## [Raw data]
Content starts

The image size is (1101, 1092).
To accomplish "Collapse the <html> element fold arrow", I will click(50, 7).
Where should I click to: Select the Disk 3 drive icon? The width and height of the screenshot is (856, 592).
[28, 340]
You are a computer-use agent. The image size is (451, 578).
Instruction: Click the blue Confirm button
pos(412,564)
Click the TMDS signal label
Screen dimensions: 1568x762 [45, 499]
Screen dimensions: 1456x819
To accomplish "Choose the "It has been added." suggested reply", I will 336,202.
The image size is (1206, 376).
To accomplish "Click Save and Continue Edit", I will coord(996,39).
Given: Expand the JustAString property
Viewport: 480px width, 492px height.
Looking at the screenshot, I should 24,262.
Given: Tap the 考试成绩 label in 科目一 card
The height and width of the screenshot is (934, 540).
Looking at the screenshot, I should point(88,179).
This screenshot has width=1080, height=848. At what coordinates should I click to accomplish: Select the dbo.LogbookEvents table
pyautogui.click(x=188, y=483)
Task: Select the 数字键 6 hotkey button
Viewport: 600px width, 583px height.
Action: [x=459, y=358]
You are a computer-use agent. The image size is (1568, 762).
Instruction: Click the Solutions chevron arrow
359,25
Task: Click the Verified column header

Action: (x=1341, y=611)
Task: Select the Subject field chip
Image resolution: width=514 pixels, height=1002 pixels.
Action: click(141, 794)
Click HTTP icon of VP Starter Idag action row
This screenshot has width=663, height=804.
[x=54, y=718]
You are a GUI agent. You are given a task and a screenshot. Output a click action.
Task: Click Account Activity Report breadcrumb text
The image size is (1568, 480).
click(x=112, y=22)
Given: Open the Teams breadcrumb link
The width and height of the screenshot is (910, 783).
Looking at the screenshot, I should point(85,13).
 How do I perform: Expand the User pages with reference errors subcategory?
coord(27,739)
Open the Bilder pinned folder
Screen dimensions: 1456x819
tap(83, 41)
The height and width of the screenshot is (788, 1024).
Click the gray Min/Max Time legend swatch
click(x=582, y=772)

Content ends

## [Work required]
Retype all the material exactly, missing nothing.

## [Exercise result]
The image size is (1101, 1092).
To accomplish "Collapse the <html> element fold arrow", I will click(50, 7).
Where should I click to: Select the Disk 3 drive icon? The width and height of the screenshot is (856, 592).
[28, 340]
You are a computer-use agent. The image size is (451, 578).
Instruction: Click the blue Confirm button
pos(412,564)
Click the TMDS signal label
Screen dimensions: 1568x762 [45, 499]
Screen dimensions: 1456x819
To accomplish "Choose the "It has been added." suggested reply", I will 336,202.
The image size is (1206, 376).
To accomplish "Click Save and Continue Edit", I will coord(996,39).
Given: Expand the JustAString property
Viewport: 480px width, 492px height.
Looking at the screenshot, I should 24,262.
Given: Tap the 考试成绩 label in 科目一 card
The height and width of the screenshot is (934, 540).
Looking at the screenshot, I should point(88,179).
This screenshot has width=1080, height=848. At what coordinates should I click to accomplish: Select the dbo.LogbookEvents table
pyautogui.click(x=188, y=483)
Task: Select the 数字键 6 hotkey button
Viewport: 600px width, 583px height.
Action: [x=459, y=358]
You are a computer-use agent. The image size is (1568, 762).
Instruction: Click the Solutions chevron arrow
359,25
Task: Click the Verified column header

Action: (x=1341, y=611)
Task: Select the Subject field chip
Image resolution: width=514 pixels, height=1002 pixels.
Action: click(141, 794)
Click HTTP icon of VP Starter Idag action row
This screenshot has width=663, height=804.
[x=54, y=718]
You are a GUI agent. You are given a task and a screenshot. Output a click action.
Task: Click Account Activity Report breadcrumb text
The image size is (1568, 480).
click(x=112, y=22)
Given: Open the Teams breadcrumb link
The width and height of the screenshot is (910, 783).
Looking at the screenshot, I should point(85,13).
 How do I perform: Expand the User pages with reference errors subcategory?
coord(27,739)
Open the Bilder pinned folder
Screen dimensions: 1456x819
tap(83, 41)
The height and width of the screenshot is (788, 1024).
Click the gray Min/Max Time legend swatch
click(x=582, y=772)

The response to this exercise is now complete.